The patient was a man in his 60s who had undergone thoracoscopic debridement and partial pneumonectomy for pyopneumothorax. Two months after leaving the hospital, a purulent discharge was noted at the site of the surgical drain removal. Following the diagnosis of recurrent pyopneumothorax, the patient was readmitted for treatment. Initially, his condition was monitored with drainage alone. However, the patient developed antibiotic-induced renal dysfunction necessitating open-window thoracostomy. On the second postoperative day, the patient complained of difficulty breathing, and severe lung collapse was observed.

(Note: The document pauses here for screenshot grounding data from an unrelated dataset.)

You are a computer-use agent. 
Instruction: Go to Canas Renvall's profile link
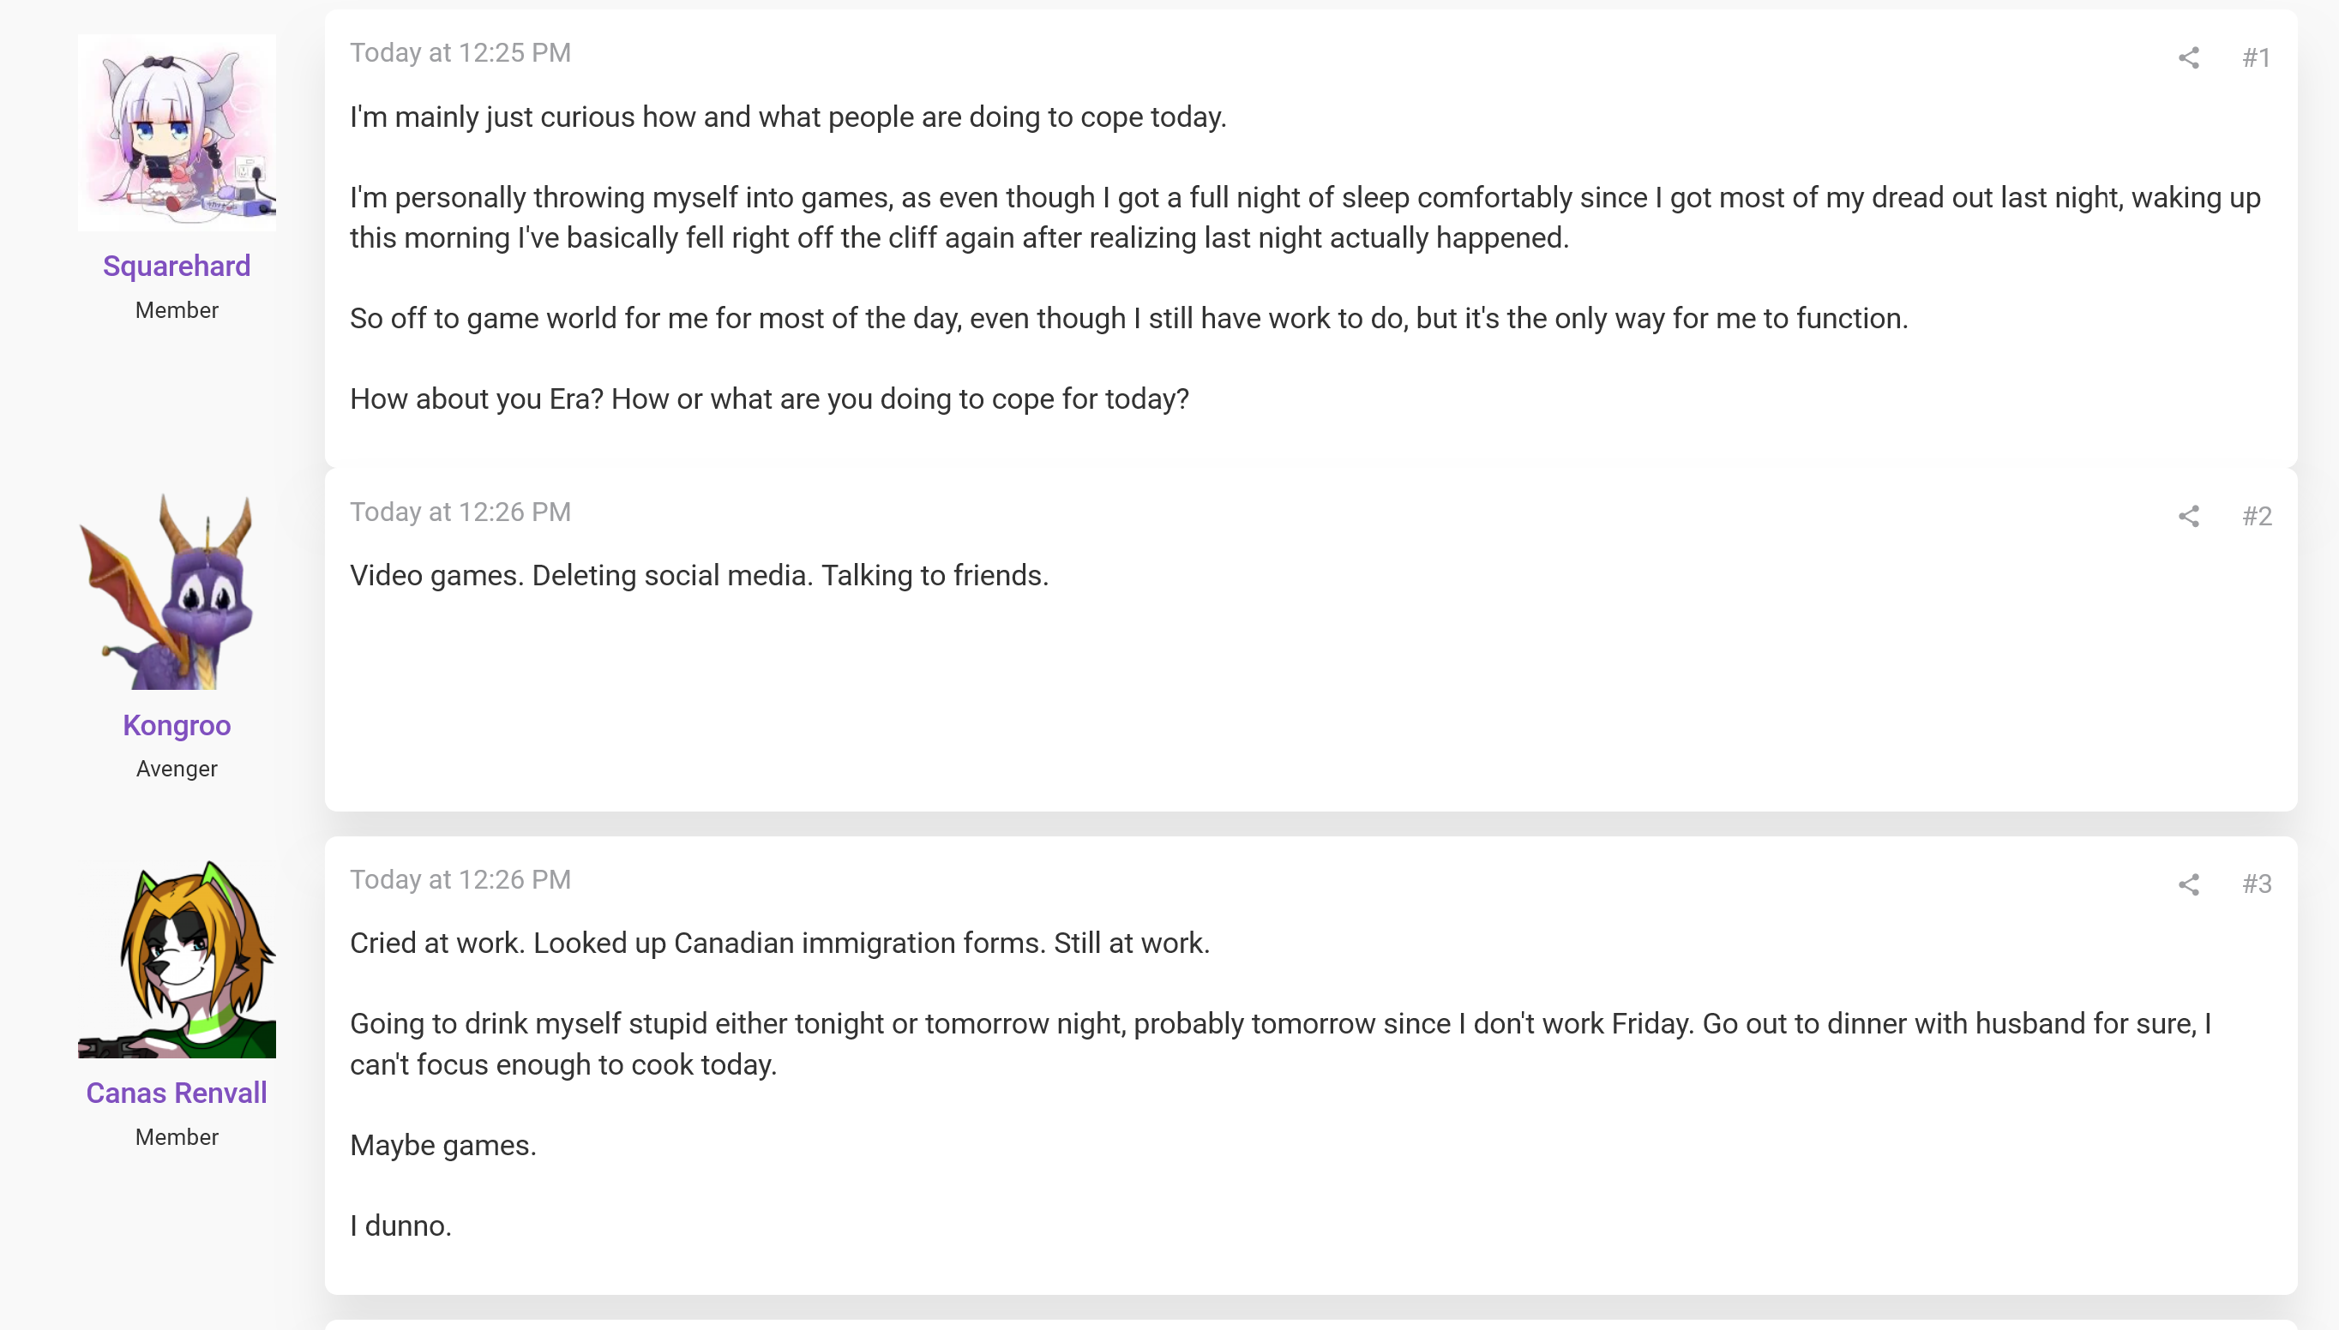[x=176, y=1093]
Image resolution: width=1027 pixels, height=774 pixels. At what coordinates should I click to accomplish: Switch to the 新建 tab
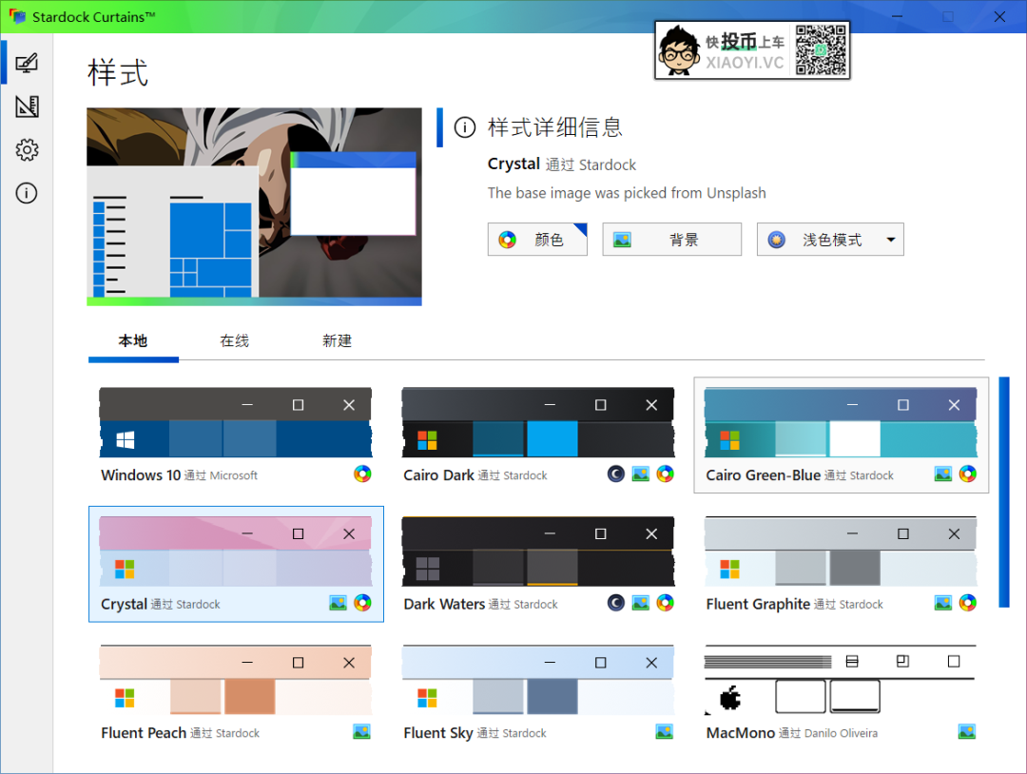[337, 340]
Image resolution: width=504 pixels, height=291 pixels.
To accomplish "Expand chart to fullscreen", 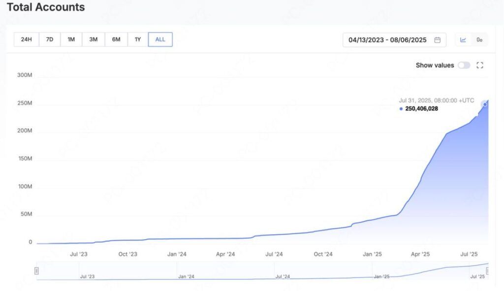I will click(480, 65).
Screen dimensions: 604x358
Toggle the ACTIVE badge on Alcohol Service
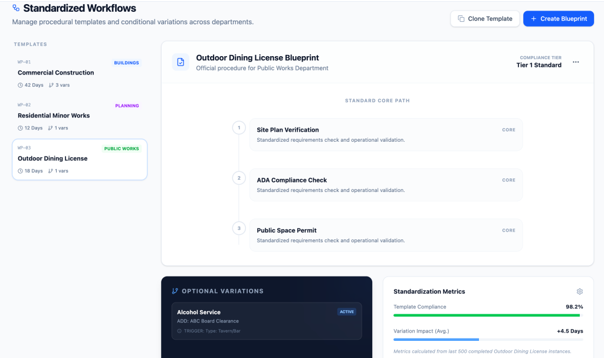346,312
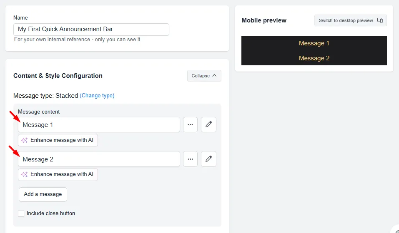Focus the announcement bar Name field
The height and width of the screenshot is (233, 399).
pos(91,30)
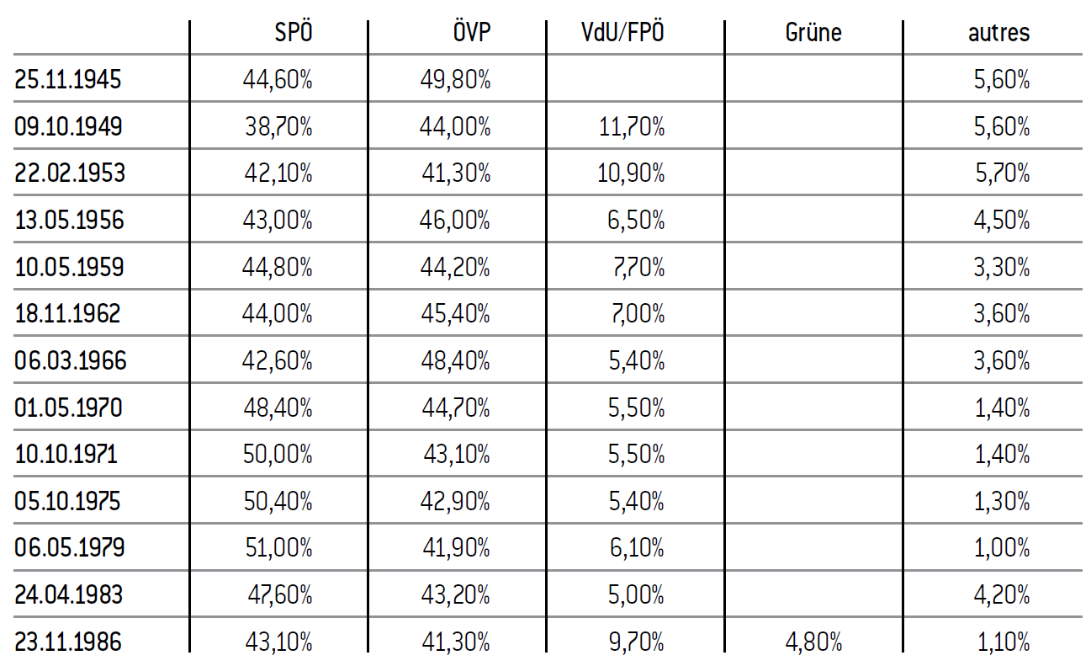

As negative pressure had to be maintained within the pleural cavity, we used a vacuum-assisted closure (VAC) therapy system, which could seal an open chest wound, and placed the patient on a portable negative-pressure wound therapy system (ActiV.A.C.® Therapy Unit, manufactured by KCI; hereinafter “Acti”). By maintaining negative pressure at 25 mmHg, the collapsed lung was successfully re-expanded and the breathing improved. Although surgical closure of the open-window thoracostomy wound was initially considered as a second-stage procedure, it was not necessary as we observed narrowing of the wound opening and re-expansion of the collapsed lung. At 10 months postoperatively, complete closure and epithelization of the wound were confirmed. In addition to simplifying VAC therapy, the Acti is also portable, therefore, allowing for safe use in outpatient treatment and in the field of respiratory surgery.